Optional Provisions:

EXPORT RESTRICTION; FOREIGN CORRUPT PRACTICES ACT.

Customer acknowledges that the Products are subject to the U.S. Export Administration Regulations, as amended, and other applicable laws and regulations (collectively, “Regulations”), Customer agrees that any U.S. origin technical data provided by Seller with respect to the Products that Customer shall comply with the Regulations, and agrees that it shall not sell, transfer or deliver, directly or indirectly, any part or portion of the Products or related documentation supplied by Seller under this Agreement to any person or organization in violation of the Regulations.

Each party acknowledges that it will (i) not engage in any activity that would violate the U.S. Foreign Corrupt Practices Act, and (ii) indemnify and hold harmless the other party from and against any and all damages, liabilities, penalties and expenses, including attorney’s fees, arising out of claims, suits or allegations of a party’s failure to comply with this paragraph.
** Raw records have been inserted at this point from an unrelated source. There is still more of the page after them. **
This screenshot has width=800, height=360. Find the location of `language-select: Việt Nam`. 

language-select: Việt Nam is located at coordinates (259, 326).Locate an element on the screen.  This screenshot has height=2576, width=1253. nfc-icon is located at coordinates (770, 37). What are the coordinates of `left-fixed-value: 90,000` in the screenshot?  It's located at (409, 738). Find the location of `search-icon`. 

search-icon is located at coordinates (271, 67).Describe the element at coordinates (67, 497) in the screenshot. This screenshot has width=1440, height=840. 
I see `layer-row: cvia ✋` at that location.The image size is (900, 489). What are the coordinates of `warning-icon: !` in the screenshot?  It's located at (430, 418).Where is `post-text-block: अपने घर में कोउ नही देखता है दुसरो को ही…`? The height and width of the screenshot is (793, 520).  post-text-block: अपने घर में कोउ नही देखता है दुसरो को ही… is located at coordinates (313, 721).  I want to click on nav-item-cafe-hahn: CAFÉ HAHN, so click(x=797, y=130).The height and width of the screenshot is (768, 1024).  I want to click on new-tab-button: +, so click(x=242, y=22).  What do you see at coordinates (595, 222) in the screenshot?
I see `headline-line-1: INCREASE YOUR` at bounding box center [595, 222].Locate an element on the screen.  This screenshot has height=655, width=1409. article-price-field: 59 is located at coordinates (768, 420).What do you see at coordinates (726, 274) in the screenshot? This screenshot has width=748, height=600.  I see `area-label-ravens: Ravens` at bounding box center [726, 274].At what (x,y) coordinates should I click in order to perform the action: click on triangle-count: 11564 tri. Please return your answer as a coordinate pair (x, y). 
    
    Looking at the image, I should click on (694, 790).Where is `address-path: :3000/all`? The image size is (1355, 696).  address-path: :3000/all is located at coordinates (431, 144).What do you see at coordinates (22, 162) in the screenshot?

The parties further agree that a failure of either party to comply with the requirements of this paragraph shall be a material breach of this Agreement.

WARRANTIES.
(a) Customer represents and warrants that any financial information provided to Seller will be true and correct in all material respect and shall fairly and accurately present the financial condition of Customer as of the date of such financial Seller agrees to treat such financial statements as confidential and shall not disclose such information to any third party.

(b) The parties agree to perform their obligations under these Terms and Conditions in accordance with applicable laws, regulations and rules.